- Mandur, Bengaluru East Location in Karnataka, India Mandur, Bengaluru East Mandur, Bengaluru East (India)
- Coordinates: 13°04′54″N 77°43′56″E﻿ / ﻿13.0816832°N 77.732284°E
- Country: India
- State: Karnataka
- District: Bangalore
- Talukas: Bangalore East

Population (2011)
- • Total: 2,295

Languages
- • Official: Kannada
- Time zone: UTC+5:30 (IST)
- PIN: 562129
- Telephone code: 080
- Vehicle registration: KA 53
- Lok Sabha constituency: Bangalore Central (Lok Sabha constituency)
- Legislative Assembly: Mahadevapura Assembly constituency

= Mandur, Bengaluru East =

 Mandur is a village in the southern state of Karnataka, India. Mandur village is located in Bangalore East taluka of Bangalore Urban district in Karnataka, India. It is situated 11 km away from Krishnarajapuram and around 13 km from Hoskote. As per 2009 stats, Mandur village is also a gram panchayat.
==Demographics==
According to 2011 census of India information the location code or village code of Mandur village is 613094. The total geographical area of the village is 527.07 hectares. Mandur has a total population of 2,295 people, out of which male population is 1,170 while female population is 1,125. The literacy rate of mandur village is 72.03% out of which 77.69% males and 66.13% females are literate. There are about 533 houses in mandur village. Pincode of Mandur village locality is 562129.
==Gram Panchayat==
As per 2009 stats, Mandur village is also a gram panchayat.

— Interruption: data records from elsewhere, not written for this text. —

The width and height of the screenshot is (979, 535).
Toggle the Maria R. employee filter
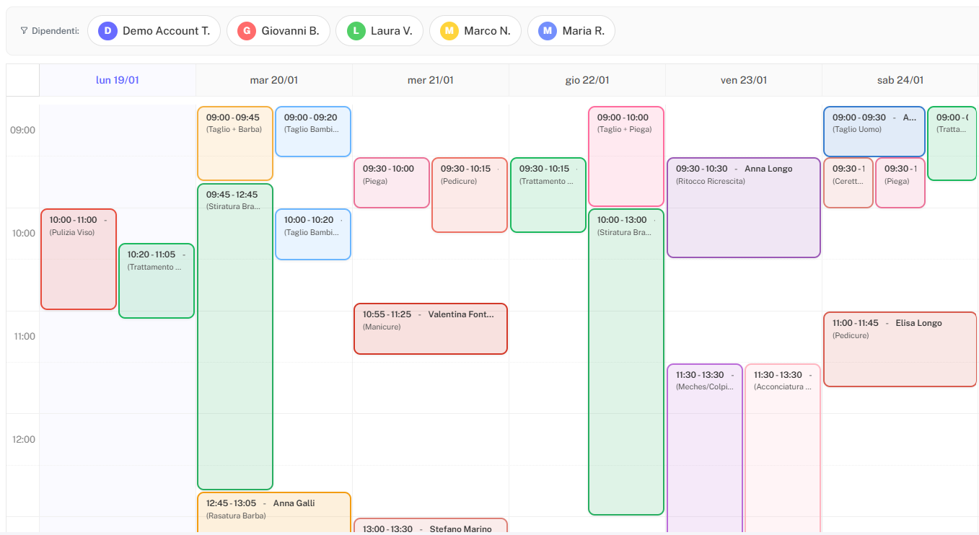click(x=571, y=30)
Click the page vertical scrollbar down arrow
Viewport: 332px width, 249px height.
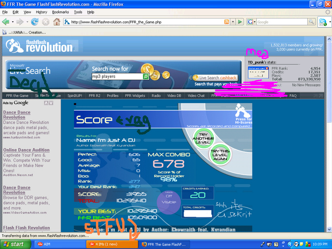[329, 229]
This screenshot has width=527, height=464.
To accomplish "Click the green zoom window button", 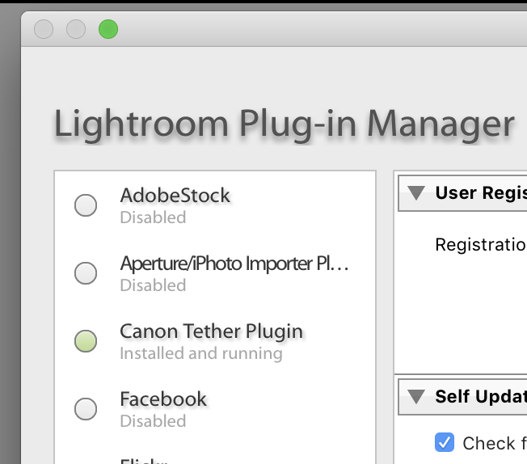I will [x=108, y=30].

Below are the Villages in Manduru Gram Panchayat:

1. Bendiganahalli
2. Bommenahalli
3. Hancharahalli
4. Huskur
5. Jyothipura
6. Kattugollahalli
7. Kodigehalli
8. Lagumenahalli
9. Nimbekaipura
10. Raghuvanahalli
11. Thirumenahalli
12. Shringaripura
13. Vanajanahalli
14. Mandur

==Facilities==
Mandur has below basic types of facilities.

- Mandur Gram Panchayat Office
- Digital Library, Mandur Gram Panchayat
- Commercial Complex, Mandur Gram Panchayat
- Primary Health Center
- Animal Hospital
- Krishi Bhavana- Agriculture center, Bangalore East
- Anganwadi Kendra
- Govt Higher Primary School, Mandur – The school is owned by the government of Karnataka.
- KMF (Karnataka Milk Federation) Dairy
- Hosabelaku Home For The Aged
- KPTCL Mandur
- BMTC Depot
- Dr. B R Ambedkar Bhavana
- Budigere Road- Alternative route for Kempegowda International Airport.
- Public Toilet
- Someswara temple Pond, Mandur
- Mandur - Jyothipura Reserved Forest

==Places of Worship==
- Sri Someshwara Temple
- Sri Abhaya Anjaneya swamy Temple
- Lagumamma Devi Temple
- Sri Durgadevi Temple
- Sri Radha Krishna Temple
- Ambhabhavani Temple
- Om Shakthi Temple
- BMTC Depot 47 - Mandur

==Garbage Dump Yard==
During 2008, Bruhat Bengaluru Mahanagara Palike (BBMP) started dumping garbage in outskirts area of Mandur village, This landfill site spread over 135 acres in Mandur village. In the year 2014, After the protest by the villagers and environmentalists, dumping was stopped on 1 December 2014. Overall, the dump site was active nearly for 6 years, which led to over 20 lakh tonnes of legacy waste. In order to clear the waste, Currently biomining of legacy waste is in progress.